We're supposed to get more today, although we seem to get more ice than snow. 
My relatives in Illinois got 16".


----------



## MichaelS (Nov 14, 2005)

jackmccullough said:


> Did you get hit by the massive storm yesterday? How much snow did you get?
> 
> The Weather Channel or one of our local stations said Montpelier got 30", which must be close to a record for a single storm for us.


We got what appears to be over 2 feet in Essex Jct and of course this is the day my snowblower decided to die! Fun shoveling through an almost 6 foot high well packed snow bank left in front of my driveway by the happy snowplow driver. (At least I did clear it out once last night while the snow blower was still working) !

MichaelS


----------



## Wayfarer (Mar 19, 2006)

Should be nearly 70 here today


----------



## Doctor B (Sep 27, 2006)

Not much snow here -- maybe half an inch -- but it's covered by three inches of frozen rain. It's easier to move than snow but feels like you're walking through sand or a giant Slurpee. 

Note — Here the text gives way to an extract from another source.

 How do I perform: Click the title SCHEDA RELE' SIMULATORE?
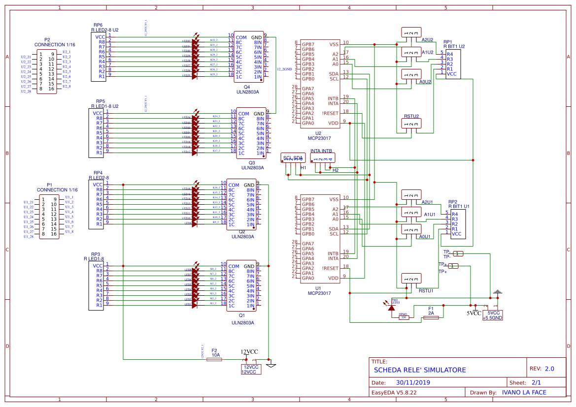[420, 370]
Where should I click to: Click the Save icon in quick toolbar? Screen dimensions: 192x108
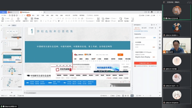point(10,15)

Happy to say that the wind chill these last couple of days is reminiscent of Chicago or Cleveland.  

Now it's all frozen over, which is making it much harder to get around (and those of us in Washington who are familiar with snow and ice are vastly outnumbered by the ones who aren't, so things slow down).


----------



## MichaelS (Nov 14, 2005)

Wayfarer said:


> Should be nearly 70 here today


Yeah, but when its 118 degrees there, we will be a comfortable 75-80 here, (I know its a dry heat, but it does not matter much above 100), plus we have maple syrup. You can't make that from a cactus.


----------



## rgiesen (Jan 12, 2006)

2 - 3 inches of snow and about 4 inches of sleet in Eaton Pa


----------



## Laxplayer (Apr 26, 2006)

MichaelS said:


> Yeah, but when its 118 degrees there, we will be a comfortable 75-80 here, (*I know its a dry heat,* but it does not matter much above 100), plus we have maple syrup. You can't make that from a cactus.


So is an oven.


----------



## Wayfarer (Mar 19, 2006)

MichaelS said:


> Yeah, but when its 118 degrees there, we will be a comfortable 75-80 here, (I know its a dry heat, but it does not matter much above 100), plus we have maple syrup. You can't make that from a cactus.


Aye, but you should try prickly pear jam or margaritas 

Yup, the hot weather here sucks, no two ways about it. However, it seemed a good part of the country has baked the last two summers....I mean, more heat deaths have happened in Chicago in the last three years than here!


----------



## medwards (Feb 6, 2005)

Doctor B said:


> Not much snow here -- maybe half an inch -- but it's covered by three inches of frozen rain. It's easier to move than snow but feels like you're walking through sand or a giant Slurpee.


Not any more. It's turned to sheets of hard slick ice.


----------



## ejm827 (Feb 15, 2007)

About 10 inches or so here in the City of Buffalo


----------